1973 yılında türbe ve karakol, Halep'e 123, Şanlıurfa'ya 92 km uzaklıktaki Fırat'ın doğu kıyısındaki Karakozak köyündeki 10.096 m²'lik yeni yerine taşınmıştır. Bilinenin aksine, günümüzde türbe, Caber Kalesi'nde değil Halep'in Karakozak köyü yakınındaki yerinde bulunuyor.
Taşınması yine gündeme geldi
1995 yılında, Suriye Hükûmeti bu kez de Fırat Nehri’nin daha üst kotlarında inşasına başladığı Teşrin Barajı sebebiyle Karakozak bölgesinde ki Süleyman Şah Türbesi’nin bölge dışında başka bir alana ya da Türkiye’ye taşınması hususunu yeniden gündeme getirdi. Bunun üzerine, Türkiye ile Suriye arasında yapılan görüşmeler sonucunda, türbenin mevcut yerinin baraj gölünün olumsuz tesirlerinden korunması için tahkim edilmesine karar verildi. 2001 yılında Fırat Nehri üzerindeki Teşrin Barajının tamamlanması nedeniyle türbenin taşınması bir kez daha gündeme geldi. Suriye tarafı bu kez türbenin şimdiki yerinden de kaldırılarak gösterecekleri ve Türk tarafının da kabul edeceği bir yere taşınmasını istedi. Ancak Türk hükümetinin girişimleriyle proje türbenin mevcut yerinin korunması yönünde değiştirildi.
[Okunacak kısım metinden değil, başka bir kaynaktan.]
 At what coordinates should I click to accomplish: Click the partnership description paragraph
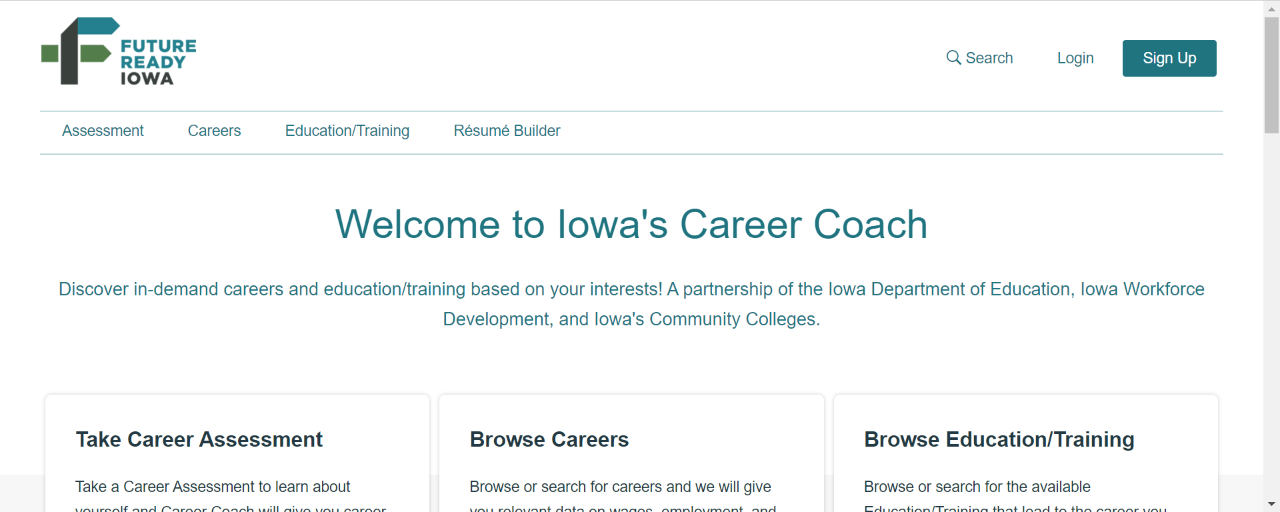click(631, 304)
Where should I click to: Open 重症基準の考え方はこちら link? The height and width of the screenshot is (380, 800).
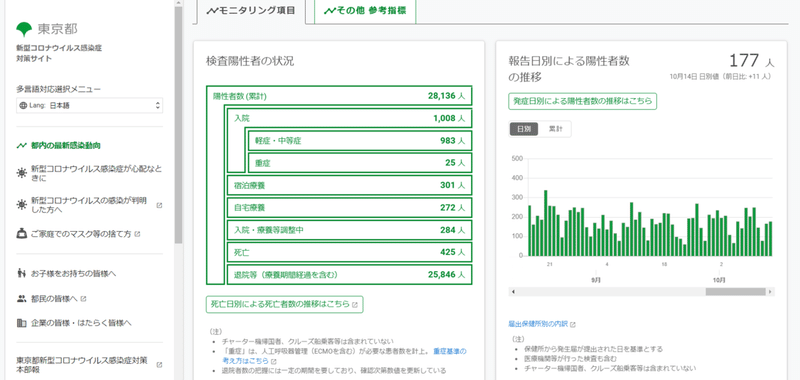pyautogui.click(x=450, y=356)
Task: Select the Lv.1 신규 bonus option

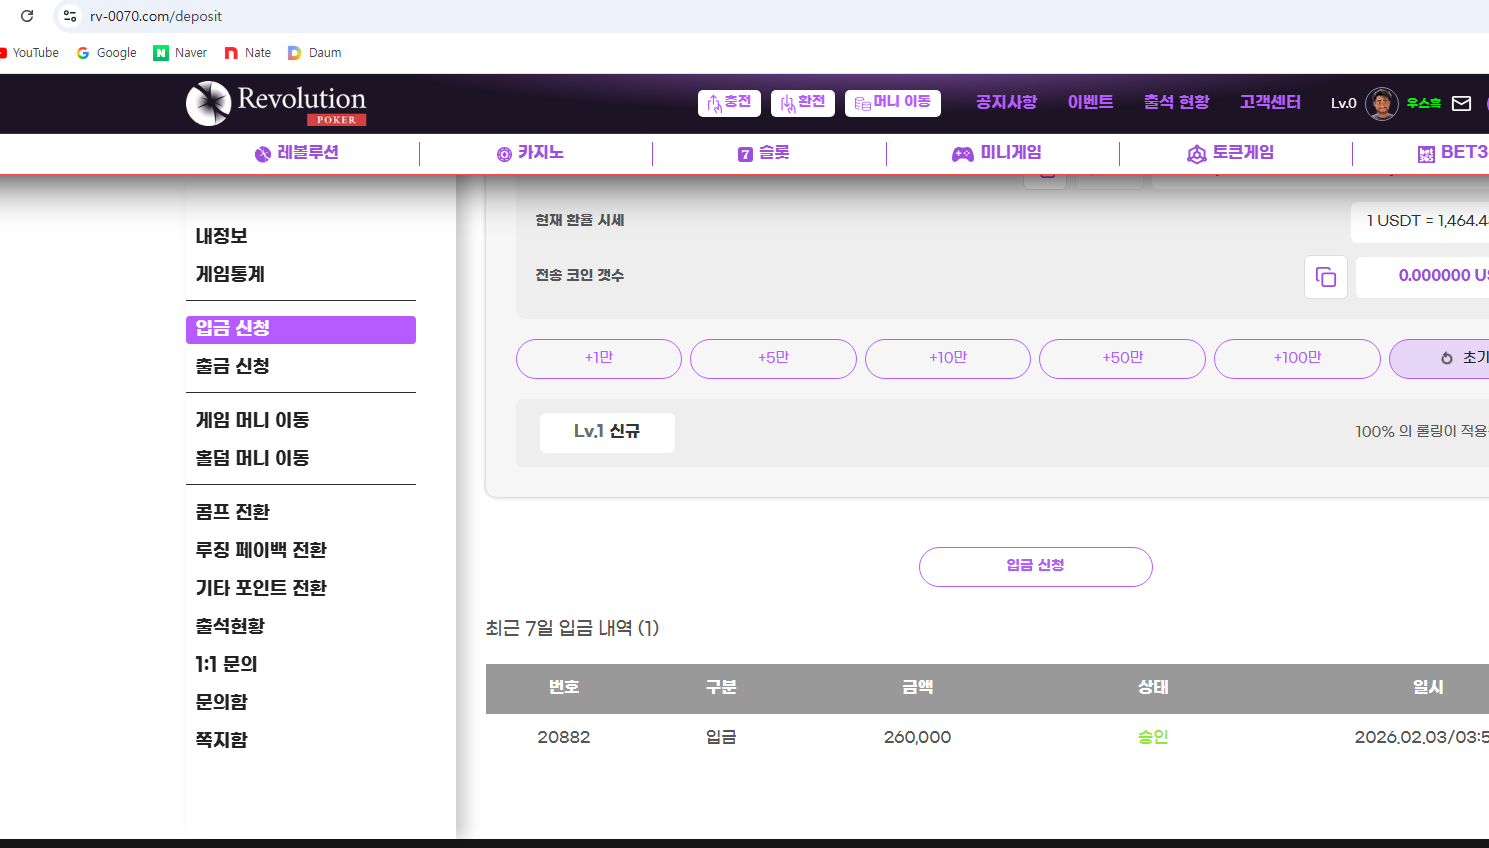Action: coord(607,432)
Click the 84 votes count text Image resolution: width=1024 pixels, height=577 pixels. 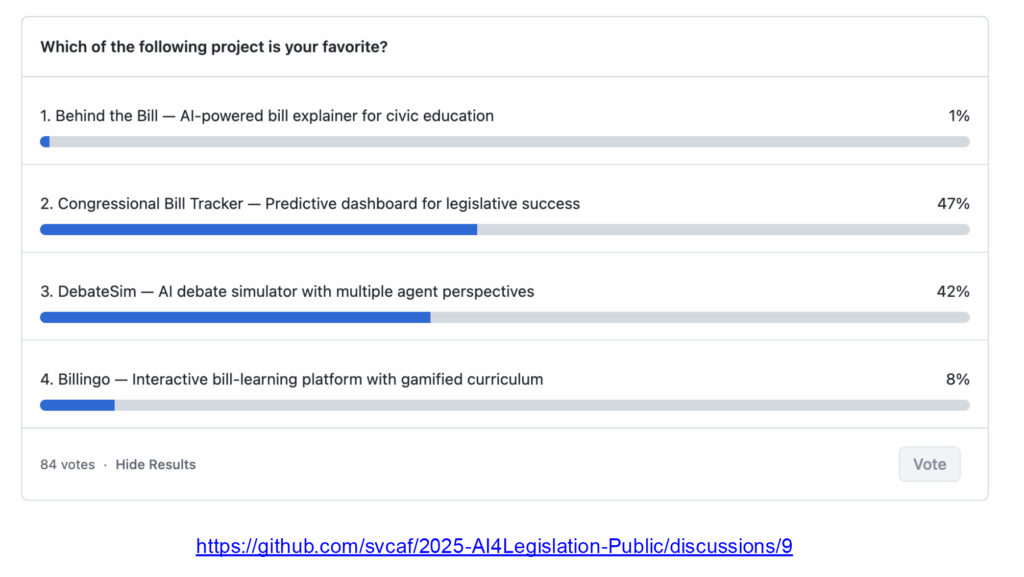pyautogui.click(x=67, y=464)
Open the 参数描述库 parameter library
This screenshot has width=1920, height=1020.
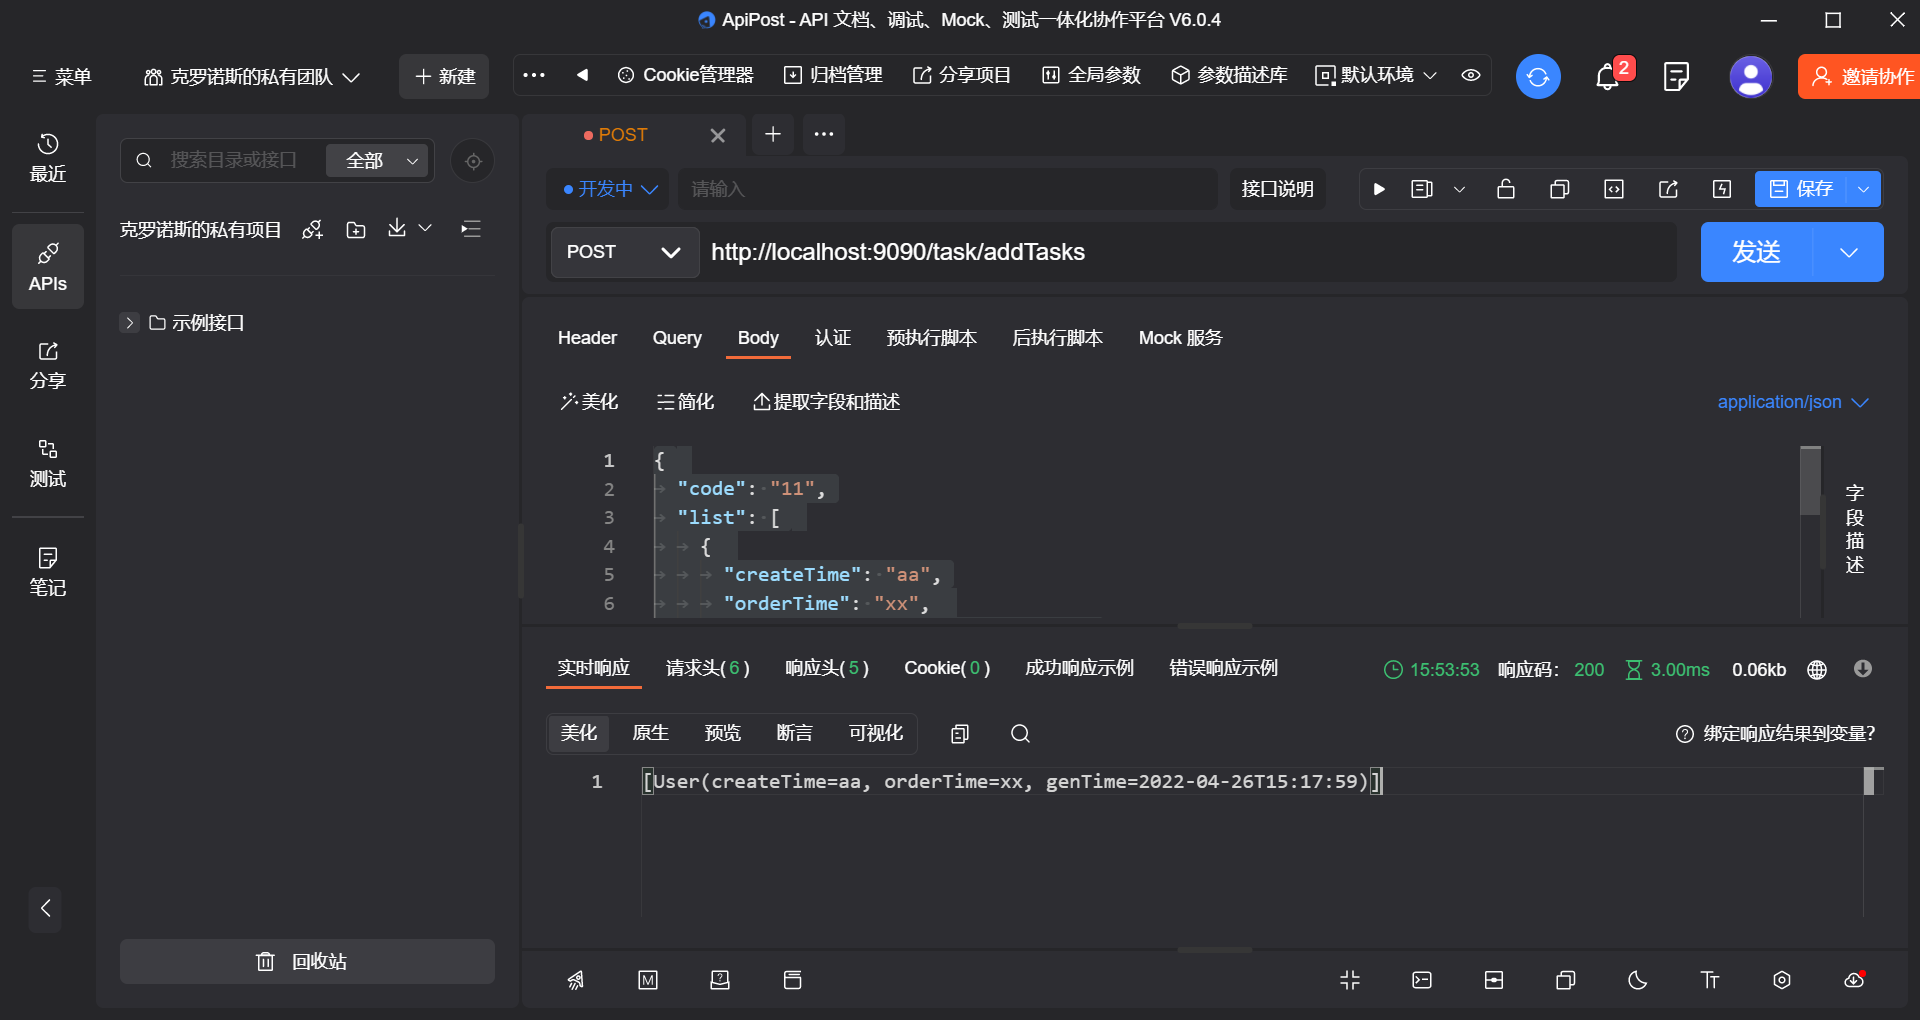[1228, 75]
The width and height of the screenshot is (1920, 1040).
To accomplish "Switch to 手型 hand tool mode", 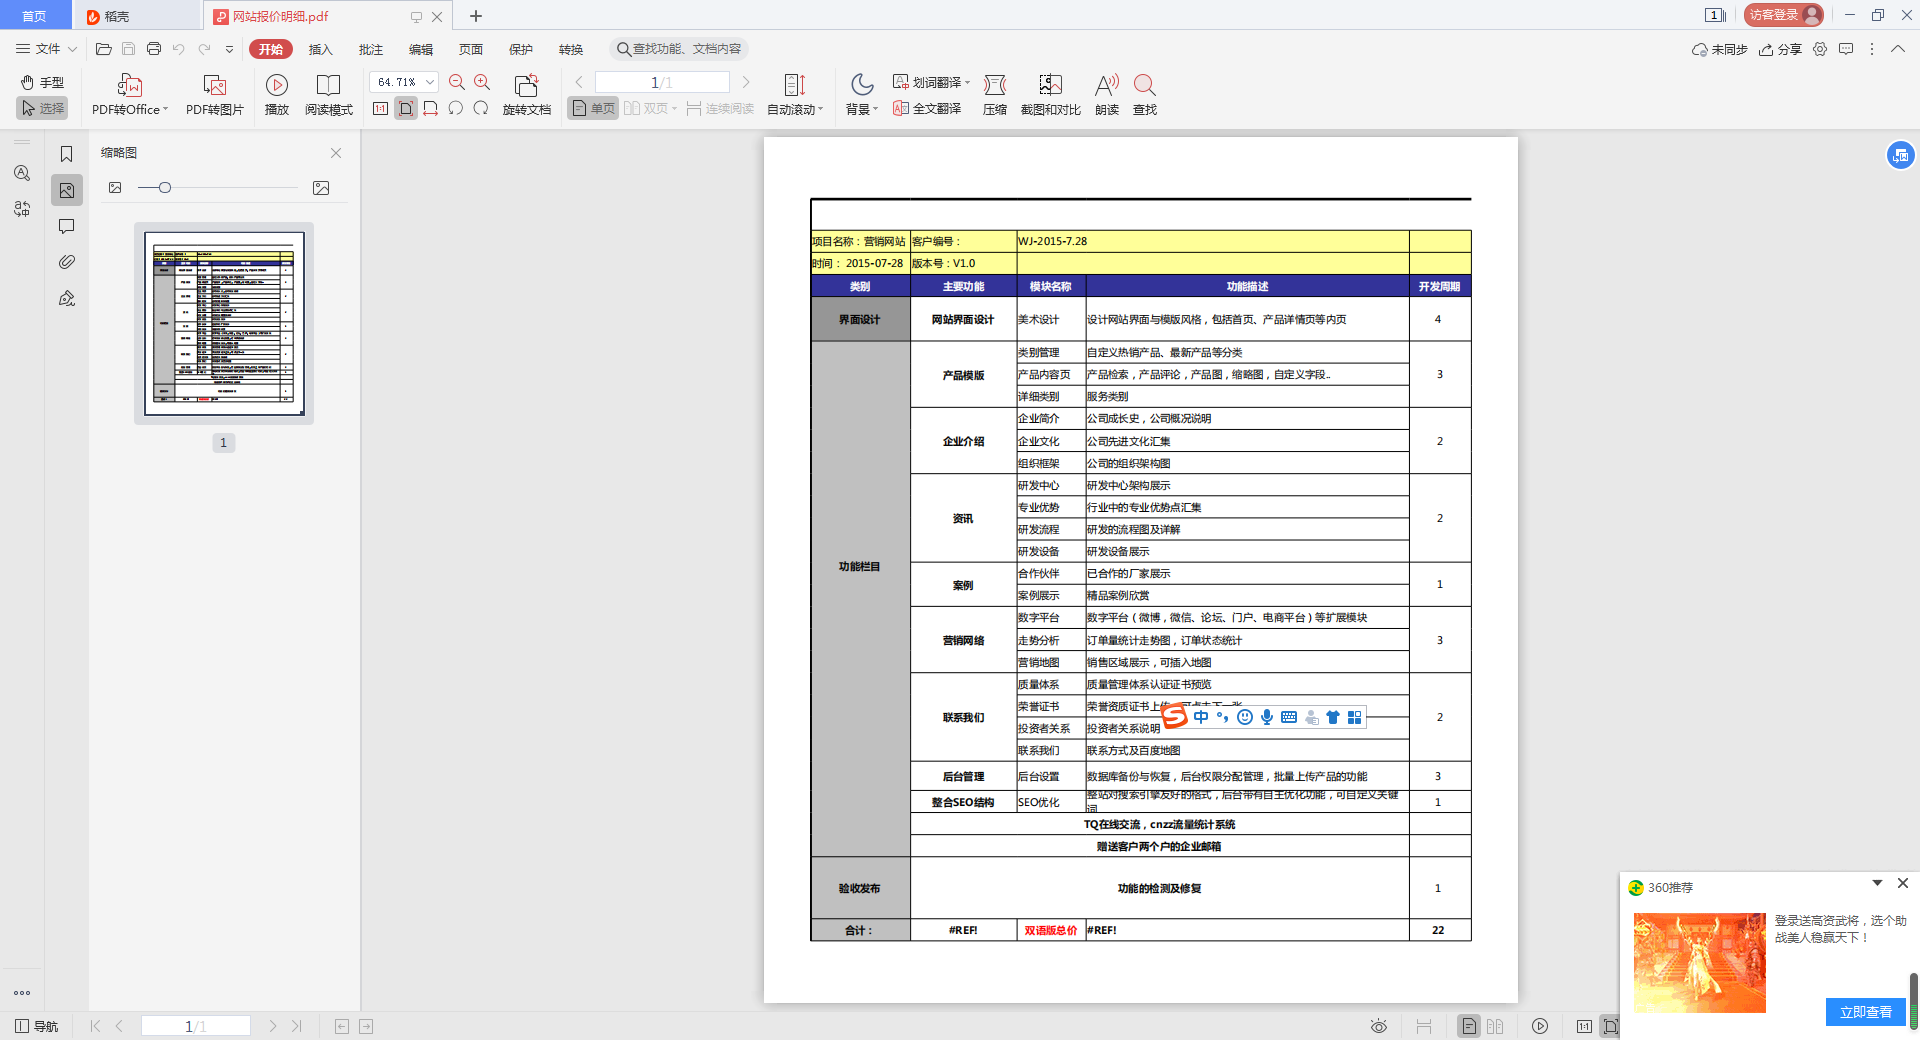I will click(x=42, y=82).
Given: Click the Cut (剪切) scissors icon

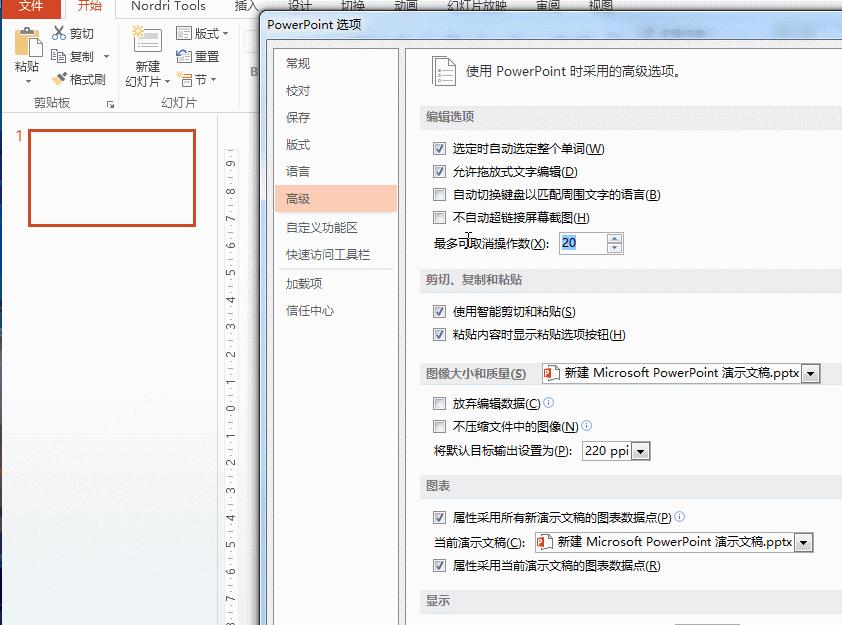Looking at the screenshot, I should 59,34.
23 Ocak 2003 tarihinde Ankara'da “Süleymanşah Türbesi Tahkimat Projesinin Uygulanmasına İlişkin Ana Tutanak” imzalandı. Bu çerçevede 10 dönüm'lük türbe arazisi sınırları tahkim edilmiş, türbe binasının içi ve dışı onarılmış, karakol binası yeniden inşa edilmiş ve Süleyman Şah Türbesi yeniden ziyarete açılmıştır.